Dataset content
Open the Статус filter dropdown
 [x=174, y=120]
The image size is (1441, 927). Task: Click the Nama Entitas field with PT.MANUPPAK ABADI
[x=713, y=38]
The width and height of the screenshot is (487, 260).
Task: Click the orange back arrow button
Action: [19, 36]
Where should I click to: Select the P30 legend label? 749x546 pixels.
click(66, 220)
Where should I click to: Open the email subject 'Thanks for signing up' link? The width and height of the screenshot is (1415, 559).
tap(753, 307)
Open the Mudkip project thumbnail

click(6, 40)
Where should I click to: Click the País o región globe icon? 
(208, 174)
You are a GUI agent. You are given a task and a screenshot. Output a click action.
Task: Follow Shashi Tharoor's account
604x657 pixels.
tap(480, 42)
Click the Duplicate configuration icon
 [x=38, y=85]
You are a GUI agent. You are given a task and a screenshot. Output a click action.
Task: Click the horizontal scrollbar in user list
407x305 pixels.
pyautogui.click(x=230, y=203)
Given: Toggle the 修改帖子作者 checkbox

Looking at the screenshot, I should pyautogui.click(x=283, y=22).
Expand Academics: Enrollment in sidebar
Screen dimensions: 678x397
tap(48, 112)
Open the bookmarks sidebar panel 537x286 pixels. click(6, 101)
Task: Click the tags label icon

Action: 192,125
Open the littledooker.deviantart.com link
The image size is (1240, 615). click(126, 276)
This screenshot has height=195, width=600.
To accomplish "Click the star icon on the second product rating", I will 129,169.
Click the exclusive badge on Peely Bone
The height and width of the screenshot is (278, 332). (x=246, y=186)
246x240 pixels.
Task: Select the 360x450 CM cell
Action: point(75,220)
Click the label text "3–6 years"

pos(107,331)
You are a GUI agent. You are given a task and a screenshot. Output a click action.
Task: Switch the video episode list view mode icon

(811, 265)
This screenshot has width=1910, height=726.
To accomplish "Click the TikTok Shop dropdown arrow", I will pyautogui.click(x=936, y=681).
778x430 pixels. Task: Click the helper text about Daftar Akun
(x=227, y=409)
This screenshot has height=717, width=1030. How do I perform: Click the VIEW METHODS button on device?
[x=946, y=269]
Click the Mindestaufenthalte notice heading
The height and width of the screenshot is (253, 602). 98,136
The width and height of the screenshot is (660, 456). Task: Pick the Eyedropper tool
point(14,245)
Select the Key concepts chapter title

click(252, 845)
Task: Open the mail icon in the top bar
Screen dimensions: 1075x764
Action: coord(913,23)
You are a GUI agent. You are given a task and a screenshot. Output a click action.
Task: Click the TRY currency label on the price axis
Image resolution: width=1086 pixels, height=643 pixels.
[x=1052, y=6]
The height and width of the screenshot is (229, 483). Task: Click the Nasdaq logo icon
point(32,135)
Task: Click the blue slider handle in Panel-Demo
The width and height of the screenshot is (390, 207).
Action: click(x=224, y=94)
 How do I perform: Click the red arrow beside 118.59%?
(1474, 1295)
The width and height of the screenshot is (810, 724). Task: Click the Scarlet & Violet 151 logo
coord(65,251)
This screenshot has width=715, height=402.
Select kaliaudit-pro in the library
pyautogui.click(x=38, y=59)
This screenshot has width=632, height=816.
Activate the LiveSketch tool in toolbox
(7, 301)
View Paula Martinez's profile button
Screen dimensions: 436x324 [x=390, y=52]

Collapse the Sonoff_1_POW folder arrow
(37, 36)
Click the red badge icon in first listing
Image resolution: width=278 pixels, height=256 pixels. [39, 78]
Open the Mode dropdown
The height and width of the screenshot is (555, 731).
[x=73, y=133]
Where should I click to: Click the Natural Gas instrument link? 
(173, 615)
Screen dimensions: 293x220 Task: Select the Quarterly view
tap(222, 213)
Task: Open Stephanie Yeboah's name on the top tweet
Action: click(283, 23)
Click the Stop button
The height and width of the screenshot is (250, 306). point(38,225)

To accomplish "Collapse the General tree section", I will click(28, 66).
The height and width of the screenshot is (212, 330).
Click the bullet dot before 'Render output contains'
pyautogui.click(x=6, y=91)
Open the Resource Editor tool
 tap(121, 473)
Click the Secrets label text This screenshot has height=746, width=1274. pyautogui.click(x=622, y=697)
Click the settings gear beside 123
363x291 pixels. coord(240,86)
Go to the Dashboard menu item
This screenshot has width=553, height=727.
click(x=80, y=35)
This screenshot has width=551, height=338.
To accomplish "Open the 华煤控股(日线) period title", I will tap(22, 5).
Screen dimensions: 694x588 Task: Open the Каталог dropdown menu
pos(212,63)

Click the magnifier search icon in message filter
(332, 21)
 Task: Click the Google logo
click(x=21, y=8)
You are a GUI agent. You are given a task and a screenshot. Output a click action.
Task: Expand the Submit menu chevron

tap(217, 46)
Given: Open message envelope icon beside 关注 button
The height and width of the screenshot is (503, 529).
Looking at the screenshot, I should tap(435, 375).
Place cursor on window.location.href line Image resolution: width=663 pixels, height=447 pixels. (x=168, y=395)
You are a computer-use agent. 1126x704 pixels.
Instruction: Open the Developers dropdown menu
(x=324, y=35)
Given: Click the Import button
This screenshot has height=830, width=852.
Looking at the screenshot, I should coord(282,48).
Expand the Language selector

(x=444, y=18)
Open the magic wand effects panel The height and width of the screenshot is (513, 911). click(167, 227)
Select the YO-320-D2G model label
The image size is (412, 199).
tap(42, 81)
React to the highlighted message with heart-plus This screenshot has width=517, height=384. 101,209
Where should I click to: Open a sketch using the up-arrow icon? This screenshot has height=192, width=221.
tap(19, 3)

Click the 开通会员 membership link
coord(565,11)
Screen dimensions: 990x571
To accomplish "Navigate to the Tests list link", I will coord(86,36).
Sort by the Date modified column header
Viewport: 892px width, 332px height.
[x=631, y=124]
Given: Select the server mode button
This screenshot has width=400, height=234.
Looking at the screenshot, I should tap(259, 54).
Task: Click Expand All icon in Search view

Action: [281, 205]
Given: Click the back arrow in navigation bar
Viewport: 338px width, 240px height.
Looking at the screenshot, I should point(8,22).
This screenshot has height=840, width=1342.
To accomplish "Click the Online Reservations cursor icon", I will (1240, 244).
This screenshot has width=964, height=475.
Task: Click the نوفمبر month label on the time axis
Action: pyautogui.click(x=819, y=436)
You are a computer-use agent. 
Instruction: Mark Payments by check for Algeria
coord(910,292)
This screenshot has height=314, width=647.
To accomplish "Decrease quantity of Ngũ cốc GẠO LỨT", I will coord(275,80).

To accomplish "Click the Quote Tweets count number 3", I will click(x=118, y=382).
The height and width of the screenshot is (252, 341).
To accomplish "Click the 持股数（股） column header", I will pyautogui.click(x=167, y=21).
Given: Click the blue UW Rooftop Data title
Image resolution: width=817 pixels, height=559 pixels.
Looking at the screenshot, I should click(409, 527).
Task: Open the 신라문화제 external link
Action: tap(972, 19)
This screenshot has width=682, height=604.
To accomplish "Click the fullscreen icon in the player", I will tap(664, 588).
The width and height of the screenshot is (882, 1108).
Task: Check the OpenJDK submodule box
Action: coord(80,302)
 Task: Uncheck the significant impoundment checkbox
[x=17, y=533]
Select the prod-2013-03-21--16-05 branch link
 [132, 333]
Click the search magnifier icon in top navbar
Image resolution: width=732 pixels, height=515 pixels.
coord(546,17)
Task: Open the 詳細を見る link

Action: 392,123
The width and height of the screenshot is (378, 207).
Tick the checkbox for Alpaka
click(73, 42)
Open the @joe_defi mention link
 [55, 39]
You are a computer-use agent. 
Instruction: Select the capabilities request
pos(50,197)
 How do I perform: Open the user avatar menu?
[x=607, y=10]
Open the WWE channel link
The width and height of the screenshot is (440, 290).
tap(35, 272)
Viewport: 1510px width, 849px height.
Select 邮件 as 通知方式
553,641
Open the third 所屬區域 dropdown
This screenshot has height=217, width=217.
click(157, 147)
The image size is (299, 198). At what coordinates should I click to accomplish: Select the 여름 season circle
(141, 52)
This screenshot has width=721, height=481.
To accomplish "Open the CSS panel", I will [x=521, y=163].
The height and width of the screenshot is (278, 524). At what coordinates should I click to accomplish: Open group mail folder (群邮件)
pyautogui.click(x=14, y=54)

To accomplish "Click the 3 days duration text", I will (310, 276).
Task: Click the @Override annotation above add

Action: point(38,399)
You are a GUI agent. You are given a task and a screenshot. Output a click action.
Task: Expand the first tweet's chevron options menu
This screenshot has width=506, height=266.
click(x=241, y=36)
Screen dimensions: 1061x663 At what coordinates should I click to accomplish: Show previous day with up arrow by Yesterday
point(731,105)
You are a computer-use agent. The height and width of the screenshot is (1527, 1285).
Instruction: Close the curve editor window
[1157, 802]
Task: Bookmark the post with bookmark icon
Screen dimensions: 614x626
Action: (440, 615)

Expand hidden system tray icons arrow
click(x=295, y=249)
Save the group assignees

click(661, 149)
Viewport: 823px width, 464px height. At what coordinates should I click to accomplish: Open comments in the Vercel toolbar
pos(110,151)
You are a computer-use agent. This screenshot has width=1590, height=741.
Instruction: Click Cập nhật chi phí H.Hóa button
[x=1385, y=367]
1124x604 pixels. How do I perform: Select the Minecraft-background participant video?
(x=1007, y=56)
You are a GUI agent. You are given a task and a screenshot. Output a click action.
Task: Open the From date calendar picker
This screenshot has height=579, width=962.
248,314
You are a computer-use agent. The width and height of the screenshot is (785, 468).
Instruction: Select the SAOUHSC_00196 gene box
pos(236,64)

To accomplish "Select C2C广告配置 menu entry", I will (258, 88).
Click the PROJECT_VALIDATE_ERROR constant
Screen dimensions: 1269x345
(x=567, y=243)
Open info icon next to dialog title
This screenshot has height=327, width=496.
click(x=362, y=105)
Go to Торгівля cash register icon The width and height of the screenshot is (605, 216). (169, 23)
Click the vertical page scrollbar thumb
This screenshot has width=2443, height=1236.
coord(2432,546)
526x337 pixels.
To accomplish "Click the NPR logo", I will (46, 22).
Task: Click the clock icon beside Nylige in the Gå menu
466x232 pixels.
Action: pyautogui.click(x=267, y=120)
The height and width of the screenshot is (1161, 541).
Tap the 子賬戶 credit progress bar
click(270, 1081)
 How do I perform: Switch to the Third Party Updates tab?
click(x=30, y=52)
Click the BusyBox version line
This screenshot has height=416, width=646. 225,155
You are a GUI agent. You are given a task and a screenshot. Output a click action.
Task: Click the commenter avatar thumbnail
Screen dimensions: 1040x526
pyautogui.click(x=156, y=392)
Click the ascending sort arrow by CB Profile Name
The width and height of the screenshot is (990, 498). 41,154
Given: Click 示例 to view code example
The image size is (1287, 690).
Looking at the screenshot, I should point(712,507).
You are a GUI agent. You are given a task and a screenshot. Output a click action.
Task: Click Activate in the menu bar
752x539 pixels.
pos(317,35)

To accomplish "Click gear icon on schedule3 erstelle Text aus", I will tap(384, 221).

What needs to be done
A single number is needed: the count of lines in the records that include "computer".

Task answer
6